*Given exercise*. Transcribe every line of the listing below without altering anything.

Records excerpted from a collection:
-- start --

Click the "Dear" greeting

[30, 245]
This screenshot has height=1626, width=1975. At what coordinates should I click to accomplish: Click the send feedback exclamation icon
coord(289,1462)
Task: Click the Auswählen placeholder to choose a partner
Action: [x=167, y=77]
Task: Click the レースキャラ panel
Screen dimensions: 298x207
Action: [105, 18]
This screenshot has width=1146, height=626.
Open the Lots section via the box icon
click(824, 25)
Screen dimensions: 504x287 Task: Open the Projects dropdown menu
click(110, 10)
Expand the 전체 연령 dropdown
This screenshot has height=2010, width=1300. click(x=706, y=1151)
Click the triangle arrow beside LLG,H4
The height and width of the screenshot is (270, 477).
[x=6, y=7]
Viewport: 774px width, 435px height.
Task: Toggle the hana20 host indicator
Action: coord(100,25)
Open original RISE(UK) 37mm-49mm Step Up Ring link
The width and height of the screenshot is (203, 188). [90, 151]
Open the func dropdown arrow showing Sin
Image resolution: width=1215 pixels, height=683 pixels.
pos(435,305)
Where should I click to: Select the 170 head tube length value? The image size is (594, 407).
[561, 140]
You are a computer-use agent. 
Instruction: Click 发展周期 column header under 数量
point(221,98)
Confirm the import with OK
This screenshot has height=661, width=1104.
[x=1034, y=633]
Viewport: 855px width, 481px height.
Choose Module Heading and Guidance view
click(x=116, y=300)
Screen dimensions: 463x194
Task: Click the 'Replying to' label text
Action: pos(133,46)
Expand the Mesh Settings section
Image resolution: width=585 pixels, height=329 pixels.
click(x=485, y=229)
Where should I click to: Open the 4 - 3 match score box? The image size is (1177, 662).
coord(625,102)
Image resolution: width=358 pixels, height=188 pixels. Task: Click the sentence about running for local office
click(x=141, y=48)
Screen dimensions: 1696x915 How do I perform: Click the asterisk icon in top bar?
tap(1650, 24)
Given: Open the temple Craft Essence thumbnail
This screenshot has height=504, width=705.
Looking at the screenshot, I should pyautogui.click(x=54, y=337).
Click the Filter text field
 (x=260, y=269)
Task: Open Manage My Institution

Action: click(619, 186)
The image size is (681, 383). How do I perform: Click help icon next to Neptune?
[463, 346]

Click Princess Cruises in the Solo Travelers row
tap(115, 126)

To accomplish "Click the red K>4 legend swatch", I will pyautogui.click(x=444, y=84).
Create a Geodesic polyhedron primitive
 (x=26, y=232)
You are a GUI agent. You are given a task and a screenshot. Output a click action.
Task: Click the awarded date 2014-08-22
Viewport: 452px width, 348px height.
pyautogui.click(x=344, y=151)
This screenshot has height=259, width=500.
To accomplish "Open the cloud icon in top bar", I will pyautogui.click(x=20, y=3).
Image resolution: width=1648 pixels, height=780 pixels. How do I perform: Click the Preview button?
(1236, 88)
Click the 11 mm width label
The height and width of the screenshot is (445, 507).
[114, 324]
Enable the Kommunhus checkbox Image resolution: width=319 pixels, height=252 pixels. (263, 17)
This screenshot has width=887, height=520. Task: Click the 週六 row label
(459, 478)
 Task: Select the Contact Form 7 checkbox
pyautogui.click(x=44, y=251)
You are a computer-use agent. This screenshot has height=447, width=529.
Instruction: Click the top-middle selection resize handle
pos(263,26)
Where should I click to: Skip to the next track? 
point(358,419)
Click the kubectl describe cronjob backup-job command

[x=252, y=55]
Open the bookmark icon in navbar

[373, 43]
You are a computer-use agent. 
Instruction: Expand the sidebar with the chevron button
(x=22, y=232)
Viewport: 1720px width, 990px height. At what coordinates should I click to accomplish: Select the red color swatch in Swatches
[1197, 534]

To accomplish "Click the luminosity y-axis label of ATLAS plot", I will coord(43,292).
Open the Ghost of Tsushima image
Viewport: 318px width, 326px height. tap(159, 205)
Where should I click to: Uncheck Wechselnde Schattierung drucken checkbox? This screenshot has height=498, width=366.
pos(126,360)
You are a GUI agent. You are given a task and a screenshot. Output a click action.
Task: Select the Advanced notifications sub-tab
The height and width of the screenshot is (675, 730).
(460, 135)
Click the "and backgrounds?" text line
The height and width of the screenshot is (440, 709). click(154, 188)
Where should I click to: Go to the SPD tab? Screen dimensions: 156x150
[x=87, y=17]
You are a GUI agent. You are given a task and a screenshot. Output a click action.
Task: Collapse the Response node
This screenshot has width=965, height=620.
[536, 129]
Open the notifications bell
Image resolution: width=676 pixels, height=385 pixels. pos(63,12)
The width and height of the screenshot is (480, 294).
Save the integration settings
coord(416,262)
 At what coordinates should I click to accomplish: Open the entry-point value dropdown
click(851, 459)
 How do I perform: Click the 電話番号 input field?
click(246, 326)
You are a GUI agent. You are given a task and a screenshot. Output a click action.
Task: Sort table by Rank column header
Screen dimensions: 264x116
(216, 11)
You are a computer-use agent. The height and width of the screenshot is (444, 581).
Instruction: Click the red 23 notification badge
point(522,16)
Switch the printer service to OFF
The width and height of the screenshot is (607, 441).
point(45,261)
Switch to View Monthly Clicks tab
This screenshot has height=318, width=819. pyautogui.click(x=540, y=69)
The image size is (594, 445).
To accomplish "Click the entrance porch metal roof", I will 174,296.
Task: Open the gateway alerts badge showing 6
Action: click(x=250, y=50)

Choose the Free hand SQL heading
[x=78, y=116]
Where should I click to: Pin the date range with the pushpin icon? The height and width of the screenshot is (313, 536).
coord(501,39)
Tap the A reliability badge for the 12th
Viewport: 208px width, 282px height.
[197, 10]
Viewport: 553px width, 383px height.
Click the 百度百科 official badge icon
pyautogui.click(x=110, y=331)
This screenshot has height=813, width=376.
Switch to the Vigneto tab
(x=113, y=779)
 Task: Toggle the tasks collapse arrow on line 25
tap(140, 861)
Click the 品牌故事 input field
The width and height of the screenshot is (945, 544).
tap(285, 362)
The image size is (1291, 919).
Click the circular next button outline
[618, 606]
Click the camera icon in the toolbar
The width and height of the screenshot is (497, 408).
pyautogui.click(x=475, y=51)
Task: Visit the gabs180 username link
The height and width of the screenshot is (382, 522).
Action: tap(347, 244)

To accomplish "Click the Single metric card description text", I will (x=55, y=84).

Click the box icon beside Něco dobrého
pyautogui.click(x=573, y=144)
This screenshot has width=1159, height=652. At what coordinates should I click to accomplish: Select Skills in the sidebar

-- end --

*Problem solution*.
Click the "Dear" greeting

[30, 245]
This screenshot has height=1626, width=1975. At what coordinates should I click to accomplish: Click the send feedback exclamation icon
coord(289,1462)
Task: Click the Auswählen placeholder to choose a partner
Action: [x=167, y=77]
Task: Click the レースキャラ panel
Screen dimensions: 298x207
Action: [105, 18]
This screenshot has width=1146, height=626.
Open the Lots section via the box icon
click(824, 25)
Screen dimensions: 504x287 Task: Open the Projects dropdown menu
click(110, 10)
Expand the 전체 연령 dropdown
This screenshot has height=2010, width=1300. click(x=706, y=1151)
Click the triangle arrow beside LLG,H4
The height and width of the screenshot is (270, 477).
[x=6, y=7]
Viewport: 774px width, 435px height.
Task: Toggle the hana20 host indicator
Action: coord(100,25)
Open original RISE(UK) 37mm-49mm Step Up Ring link
The width and height of the screenshot is (203, 188). [90, 151]
Open the func dropdown arrow showing Sin
Image resolution: width=1215 pixels, height=683 pixels.
pos(435,305)
Where should I click to: Select the 170 head tube length value? The image size is (594, 407).
[561, 140]
You are a computer-use agent. 
Instruction: Click 发展周期 column header under 数量
point(221,98)
Confirm the import with OK
This screenshot has height=661, width=1104.
[x=1034, y=633]
Viewport: 855px width, 481px height.
Choose Module Heading and Guidance view
click(x=116, y=300)
Screen dimensions: 463x194
Task: Click the 'Replying to' label text
Action: pos(133,46)
Expand the Mesh Settings section
Image resolution: width=585 pixels, height=329 pixels.
click(x=485, y=229)
Where should I click to: Open the 4 - 3 match score box? The image size is (1177, 662).
coord(625,102)
Image resolution: width=358 pixels, height=188 pixels. Task: Click the sentence about running for local office
click(x=141, y=48)
Screen dimensions: 1696x915 How do I perform: Click the asterisk icon in top bar?
tap(1650, 24)
Given: Open the temple Craft Essence thumbnail
This screenshot has height=504, width=705.
Looking at the screenshot, I should pyautogui.click(x=54, y=337).
Click the Filter text field
 (x=260, y=269)
Task: Open Manage My Institution

Action: click(619, 186)
The image size is (681, 383). How do I perform: Click help icon next to Neptune?
[463, 346]

Click Princess Cruises in the Solo Travelers row
tap(115, 126)

To accomplish "Click the red K>4 legend swatch", I will pyautogui.click(x=444, y=84).
Create a Geodesic polyhedron primitive
 (x=26, y=232)
You are a GUI agent. You are given a task and a screenshot. Output a click action.
Task: Click the awarded date 2014-08-22
Viewport: 452px width, 348px height.
pyautogui.click(x=344, y=151)
This screenshot has height=259, width=500.
To accomplish "Open the cloud icon in top bar", I will pyautogui.click(x=20, y=3).
Image resolution: width=1648 pixels, height=780 pixels. How do I perform: Click the Preview button?
(1236, 88)
Click the 11 mm width label
The height and width of the screenshot is (445, 507).
[114, 324]
Enable the Kommunhus checkbox Image resolution: width=319 pixels, height=252 pixels. (263, 17)
This screenshot has width=887, height=520. Task: Click the 週六 row label
(459, 478)
 Task: Select the Contact Form 7 checkbox
pyautogui.click(x=44, y=251)
You are a computer-use agent. This screenshot has height=447, width=529.
Instruction: Click the top-middle selection resize handle
pos(263,26)
Where should I click to: Skip to the next track? 
point(358,419)
Click the kubectl describe cronjob backup-job command

[x=252, y=55]
Open the bookmark icon in navbar

[373, 43]
You are a computer-use agent. 
Instruction: Expand the sidebar with the chevron button
(x=22, y=232)
Viewport: 1720px width, 990px height. At what coordinates should I click to accomplish: Select the red color swatch in Swatches
[1197, 534]

To accomplish "Click the luminosity y-axis label of ATLAS plot", I will coord(43,292).
Open the Ghost of Tsushima image
Viewport: 318px width, 326px height. tap(159, 205)
Where should I click to: Uncheck Wechselnde Schattierung drucken checkbox? This screenshot has height=498, width=366.
pos(126,360)
You are a GUI agent. You are given a task and a screenshot. Output a click action.
Task: Select the Advanced notifications sub-tab
The height and width of the screenshot is (675, 730).
(460, 135)
Click the "and backgrounds?" text line
The height and width of the screenshot is (440, 709). click(154, 188)
Where should I click to: Go to the SPD tab? Screen dimensions: 156x150
[x=87, y=17]
You are a GUI agent. You are given a task and a screenshot. Output a click action.
Task: Collapse the Response node
This screenshot has width=965, height=620.
[536, 129]
Open the notifications bell
Image resolution: width=676 pixels, height=385 pixels. pos(63,12)
The width and height of the screenshot is (480, 294).
Save the integration settings
coord(416,262)
 At what coordinates should I click to accomplish: Open the entry-point value dropdown
click(851, 459)
 How do I perform: Click the 電話番号 input field?
click(246, 326)
You are a GUI agent. You are given a task and a screenshot. Output a click action.
Task: Sort table by Rank column header
Screen dimensions: 264x116
(216, 11)
You are a computer-use agent. The height and width of the screenshot is (444, 581).
Instruction: Click the red 23 notification badge
point(522,16)
Switch the printer service to OFF
The width and height of the screenshot is (607, 441).
point(45,261)
Switch to View Monthly Clicks tab
This screenshot has height=318, width=819. pyautogui.click(x=540, y=69)
The image size is (594, 445).
To accomplish "Click the entrance porch metal roof", I will 174,296.
Task: Open the gateway alerts badge showing 6
Action: click(x=250, y=50)

Choose the Free hand SQL heading
[x=78, y=116]
Where should I click to: Pin the date range with the pushpin icon? The height and width of the screenshot is (313, 536).
coord(501,39)
Tap the A reliability badge for the 12th
Viewport: 208px width, 282px height.
[197, 10]
Viewport: 553px width, 383px height.
Click the 百度百科 official badge icon
pyautogui.click(x=110, y=331)
This screenshot has height=813, width=376.
Switch to the Vigneto tab
(x=113, y=779)
 Task: Toggle the tasks collapse arrow on line 25
tap(140, 861)
Click the 品牌故事 input field
The width and height of the screenshot is (945, 544).
tap(285, 362)
The image size is (1291, 919).
Click the circular next button outline
[618, 606]
Click the camera icon in the toolbar
The width and height of the screenshot is (497, 408).
pyautogui.click(x=475, y=51)
Task: Visit the gabs180 username link
The height and width of the screenshot is (382, 522).
Action: tap(347, 244)

To accomplish "Click the Single metric card description text", I will (x=55, y=84).

Click the box icon beside Něco dobrého
pyautogui.click(x=573, y=144)
This screenshot has width=1159, height=652. At what coordinates should I click to accomplish: Select Skills in the sidebar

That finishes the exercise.